Monkey Island 5 is a HUGE game, that's to be sure. But if one is to go by quality rather than quantity, it's obvious that it is a severe failure compared to Tales of Monkey Island already.

Yes, this is a play on the whole "After Monkey Island 5" business. Sue me.
262 Comments - Linear Discussion: Classic Style
  • Aw c'mon! I loved it! The part with the ice-breathing accountant is amazing!
  • I must admit I kinda liked the part where you get back to the new Big Whoop World theme park, especially the puzzle where you need to defeat the Voodoo Priest aboard the ship-dodgems to get the cursed voodoo doll. That was epic.

    And to see LeChuck made a screaming chair out of Ozzy Mandrill... Priceless :)
  • I don't care how bad some parts were in that game, nothing could eve be as scarring as the sex scene between Guybrush and Elaine. And what the hell were up with those options; push harder, go softer, have a premature....well I'm sure you guys all remember because I'm still trying to forget.
  • Damn darknessofheart, I think your pseudo is all backward :s
    You should be more careful, that's some bad disease. I'd take an appointment with Le Marquis de Singe if I were you ;)
  • Thogreg wrote: »
    Damn darknessofheart, I think your pseudo is all backward :s
    You should be more careful, that's some bad disease. I'd take an appointment with Le Marquis de Singe if I were you ;)

    Yeah, no thanks lol.
  • Who got stuck on the Grow-your-own-ship puzzle? At least I could get it out of its bottle...
  • I really hated the Guybrush-Elaine sex scene too. Did we really need that? Also, I really, REALLY hated the part where they added "Monkey Kombat II." I thought they learned from their mistakes!

    Dammit, this is making me so angry just thinking about that game. It's so bad it makes Escape from Monkey Island look like LeChuck's Revenge!
  • What was that bit where Guybrush went into space?? Did anybody REALLY feel that fitted in with the rest of the game?
  • Honestly, after all the bad reviews, I just skipped this game.

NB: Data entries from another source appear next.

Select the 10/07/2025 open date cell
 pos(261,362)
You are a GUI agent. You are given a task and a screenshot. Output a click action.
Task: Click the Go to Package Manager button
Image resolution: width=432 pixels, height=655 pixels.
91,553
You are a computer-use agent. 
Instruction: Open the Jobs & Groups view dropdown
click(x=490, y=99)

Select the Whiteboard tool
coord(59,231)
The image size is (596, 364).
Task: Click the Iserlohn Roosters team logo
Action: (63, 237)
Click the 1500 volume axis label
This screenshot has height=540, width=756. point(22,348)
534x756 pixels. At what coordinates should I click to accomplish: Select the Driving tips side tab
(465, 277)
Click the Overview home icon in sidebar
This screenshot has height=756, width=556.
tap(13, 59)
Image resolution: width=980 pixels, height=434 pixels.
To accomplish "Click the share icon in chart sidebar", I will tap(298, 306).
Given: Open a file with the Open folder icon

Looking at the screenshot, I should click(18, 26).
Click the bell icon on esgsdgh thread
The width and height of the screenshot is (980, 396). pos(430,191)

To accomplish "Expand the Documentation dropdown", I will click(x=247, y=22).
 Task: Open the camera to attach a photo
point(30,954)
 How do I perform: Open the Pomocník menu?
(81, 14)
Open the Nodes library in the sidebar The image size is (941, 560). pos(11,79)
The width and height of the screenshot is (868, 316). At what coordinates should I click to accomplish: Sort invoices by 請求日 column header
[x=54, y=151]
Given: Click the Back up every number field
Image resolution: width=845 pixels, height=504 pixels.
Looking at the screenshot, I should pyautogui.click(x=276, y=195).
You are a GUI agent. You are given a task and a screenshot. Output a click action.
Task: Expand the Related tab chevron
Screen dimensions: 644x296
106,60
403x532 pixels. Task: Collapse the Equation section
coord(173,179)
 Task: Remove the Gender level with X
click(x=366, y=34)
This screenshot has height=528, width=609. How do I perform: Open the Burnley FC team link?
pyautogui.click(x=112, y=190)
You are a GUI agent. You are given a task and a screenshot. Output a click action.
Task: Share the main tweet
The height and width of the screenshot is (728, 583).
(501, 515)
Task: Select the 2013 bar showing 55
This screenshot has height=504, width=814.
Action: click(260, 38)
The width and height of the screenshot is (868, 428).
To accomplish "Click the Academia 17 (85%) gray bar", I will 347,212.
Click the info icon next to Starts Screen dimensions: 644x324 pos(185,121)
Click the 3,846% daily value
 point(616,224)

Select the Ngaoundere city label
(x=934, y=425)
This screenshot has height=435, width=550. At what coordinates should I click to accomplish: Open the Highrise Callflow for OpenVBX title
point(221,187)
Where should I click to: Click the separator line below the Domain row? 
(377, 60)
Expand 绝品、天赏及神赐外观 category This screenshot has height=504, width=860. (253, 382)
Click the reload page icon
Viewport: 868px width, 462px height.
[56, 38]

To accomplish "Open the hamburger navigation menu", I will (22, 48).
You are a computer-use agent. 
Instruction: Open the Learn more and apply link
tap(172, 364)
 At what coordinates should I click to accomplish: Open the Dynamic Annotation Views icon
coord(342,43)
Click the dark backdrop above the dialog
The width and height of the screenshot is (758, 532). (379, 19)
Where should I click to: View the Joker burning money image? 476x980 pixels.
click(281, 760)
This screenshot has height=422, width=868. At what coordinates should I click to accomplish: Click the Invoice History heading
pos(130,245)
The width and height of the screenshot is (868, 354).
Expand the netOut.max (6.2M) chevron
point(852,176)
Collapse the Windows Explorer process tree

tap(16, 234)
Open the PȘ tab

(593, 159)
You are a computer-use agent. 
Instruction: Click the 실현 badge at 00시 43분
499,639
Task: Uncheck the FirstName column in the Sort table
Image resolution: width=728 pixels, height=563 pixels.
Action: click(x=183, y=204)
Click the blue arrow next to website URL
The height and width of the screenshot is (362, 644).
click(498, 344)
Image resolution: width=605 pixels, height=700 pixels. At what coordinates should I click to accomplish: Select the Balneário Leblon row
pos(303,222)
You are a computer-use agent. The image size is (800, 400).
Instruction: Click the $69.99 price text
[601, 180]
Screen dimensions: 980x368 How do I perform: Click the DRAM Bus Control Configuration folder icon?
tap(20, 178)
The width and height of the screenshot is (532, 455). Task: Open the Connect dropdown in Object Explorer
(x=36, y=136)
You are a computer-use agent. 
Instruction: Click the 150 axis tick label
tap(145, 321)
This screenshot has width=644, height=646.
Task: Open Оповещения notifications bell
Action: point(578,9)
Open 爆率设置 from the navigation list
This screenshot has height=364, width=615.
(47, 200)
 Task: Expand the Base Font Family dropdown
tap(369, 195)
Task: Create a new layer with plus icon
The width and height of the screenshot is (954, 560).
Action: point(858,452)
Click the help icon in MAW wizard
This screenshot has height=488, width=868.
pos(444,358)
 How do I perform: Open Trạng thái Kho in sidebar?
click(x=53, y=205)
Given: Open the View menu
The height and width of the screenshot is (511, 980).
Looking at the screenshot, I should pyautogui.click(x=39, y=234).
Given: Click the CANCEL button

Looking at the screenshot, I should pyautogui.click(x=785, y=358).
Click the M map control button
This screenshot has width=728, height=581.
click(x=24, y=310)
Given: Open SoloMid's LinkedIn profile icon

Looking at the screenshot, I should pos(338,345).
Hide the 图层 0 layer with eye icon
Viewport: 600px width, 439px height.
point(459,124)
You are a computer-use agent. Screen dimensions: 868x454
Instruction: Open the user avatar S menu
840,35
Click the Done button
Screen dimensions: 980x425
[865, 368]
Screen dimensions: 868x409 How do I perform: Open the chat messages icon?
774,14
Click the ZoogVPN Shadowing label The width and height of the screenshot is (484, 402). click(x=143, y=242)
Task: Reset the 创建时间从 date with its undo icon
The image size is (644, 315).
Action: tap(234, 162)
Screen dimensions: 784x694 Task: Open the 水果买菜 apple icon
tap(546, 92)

    Anybody have the screenshots?
  • As much as I appreciate the idea of shirtless Guybrush, what the heck did they do with him in that game? He looked more like a dwarf. Why were all the characters so ugly?
    The music wasn't as good as in the other games, too. In fact it was horrible. They also could have chosen better actors for the voices. Not to mention the poor audio quality.
    So ugly graphics, terrible sounds and senseless illogical puzzles. Why, I wonder, did the game need 10 Gigs of hard disk space?
    Don't even ask me about the German version. The translation was so bad that the dialogs didn't make any sense at all. Not that they did make much sense in the English version... The German voices, well, better don't ask. In the German version they also cut 'that' scene between Guybrush and Elaine, but I should be glad for that.
    How did you solve the puzzle where you had to get the laxative and put it into Captain Thunderspit's grog? Not only was it pixel-hunting, it also took me ages to figure out that I had to put the vampire squirrel into Kenny's shoe to get the key to the fitness center first.